Diese Launen der Natur untergraben die „wissenschaftliche“ marxistische Sichtweise des Sowjetimperiums, das in seinen letzten Jahren war, als Bartuszová sie prägte. Die Natur in ihrer Kunst ist unerkennbar, unzähmbar, chaotisch. Das Leben bricht aus und zerbricht wie ein riesiges Ei, das unter seinem eigenen Gewicht zerbricht. Diese beunruhigende, aber lebensbejahende Vision hat viel mit solch dissidenten tschechoslowakischen Surrealisten als Filmemacher gemeinsam Jan Švankmajer, der sein eigenes Kuriositätenkabinett angelegt hat. Doch Bartuszová wurde nicht Teil einer explizit abweichenden oder zensierten Bewegung – was möglicherweise ein Grund dafür ist, dass sie im Westen nicht berühmter ist.
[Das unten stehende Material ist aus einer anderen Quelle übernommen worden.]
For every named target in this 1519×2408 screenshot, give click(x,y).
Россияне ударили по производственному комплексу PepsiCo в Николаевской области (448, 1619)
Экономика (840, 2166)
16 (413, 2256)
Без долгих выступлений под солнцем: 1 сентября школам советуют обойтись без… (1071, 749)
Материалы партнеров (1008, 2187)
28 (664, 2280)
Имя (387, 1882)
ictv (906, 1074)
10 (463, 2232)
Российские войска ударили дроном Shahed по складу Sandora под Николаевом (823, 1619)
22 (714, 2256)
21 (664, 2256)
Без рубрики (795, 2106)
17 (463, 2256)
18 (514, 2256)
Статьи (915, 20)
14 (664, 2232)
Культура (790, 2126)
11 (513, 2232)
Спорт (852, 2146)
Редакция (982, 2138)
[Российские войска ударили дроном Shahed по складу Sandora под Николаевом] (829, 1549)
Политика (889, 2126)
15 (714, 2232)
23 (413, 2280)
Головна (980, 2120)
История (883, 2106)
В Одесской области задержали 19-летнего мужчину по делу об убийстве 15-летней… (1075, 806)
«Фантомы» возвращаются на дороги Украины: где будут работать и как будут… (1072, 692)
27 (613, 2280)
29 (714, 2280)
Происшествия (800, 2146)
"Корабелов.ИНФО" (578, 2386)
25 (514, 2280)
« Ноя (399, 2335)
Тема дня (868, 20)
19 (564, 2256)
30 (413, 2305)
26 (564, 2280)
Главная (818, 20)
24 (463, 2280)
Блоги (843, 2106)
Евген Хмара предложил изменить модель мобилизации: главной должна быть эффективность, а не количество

Nach ihrem Abschluss an der Kunsthochschule in Prag lebte sie in Košice in der heutigen Ostslowakei und arbeitete innerhalb der Regeln der kommunistischen Gesellschaft an öffentlicher Kunst für Schulen, Spielplätze und ein riesiges sozialistisches nichtreligiöses Krematorium.

Ein Foto ihrer Skulptur vor dem Krematorium von Košice zeigt eine verzweifelte Haltung der Kunst gegen den Tod. Die gewaltige Funktionsarchitektur des Krematoriums ragt wie eine quadratische Haube aus Nichts auf, die Menschen in ihre schwarze Leere schluckt. Davor eine von Bartuszovás schrulligen Gestalten, enorm vergrößert: ein lächelndes, weißes, klumpiges Wesen. Genannt Metamorphosis – der Titel von Kafkas berühmtester Geschichte über das Mysterium der Existenz – ist es ein Bild von elementarer Ausdauer. Unsere Atome gehen weiter, deutet dieser kolossale Kern an. Und diese große Künstlerin hat die verlorene Gesellschaft, in der sie lebte, überlebt.